#### TASK TO CARRY OUT:
Output the items below as a Markdown table with two columns, Row and Line. Give each non-blank line its own numbered row and leave out the blank lines.

#### INPUT MATERIAL:
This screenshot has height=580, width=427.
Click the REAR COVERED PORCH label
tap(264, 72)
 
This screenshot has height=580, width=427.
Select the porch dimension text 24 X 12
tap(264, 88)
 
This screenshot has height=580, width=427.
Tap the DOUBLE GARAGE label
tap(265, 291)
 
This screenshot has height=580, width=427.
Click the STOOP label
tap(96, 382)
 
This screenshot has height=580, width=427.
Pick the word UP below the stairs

#### RESULT OF THIS EXERCISE:
| Row | Line |
|---|---|
| 1 | This screenshot has height=580, width=427. |
| 2 | Click the REAR COVERED PORCH label |
| 3 | tap(264, 72) |
| 4 | This screenshot has height=580, width=427. |
| 5 | Select the porch dimension text 24 X 12 |
| 6 | tap(264, 88) |
| 7 | This screenshot has height=580, width=427. |
| 8 | Tap the DOUBLE GARAGE label |
| 9 | tap(265, 291) |
| 10 | This screenshot has height=580, width=427. |
| 11 | Click the STOOP label |
| 12 | tap(96, 382) |
| 13 | This screenshot has height=580, width=427. |
| 14 | Pick the word UP below the stairs |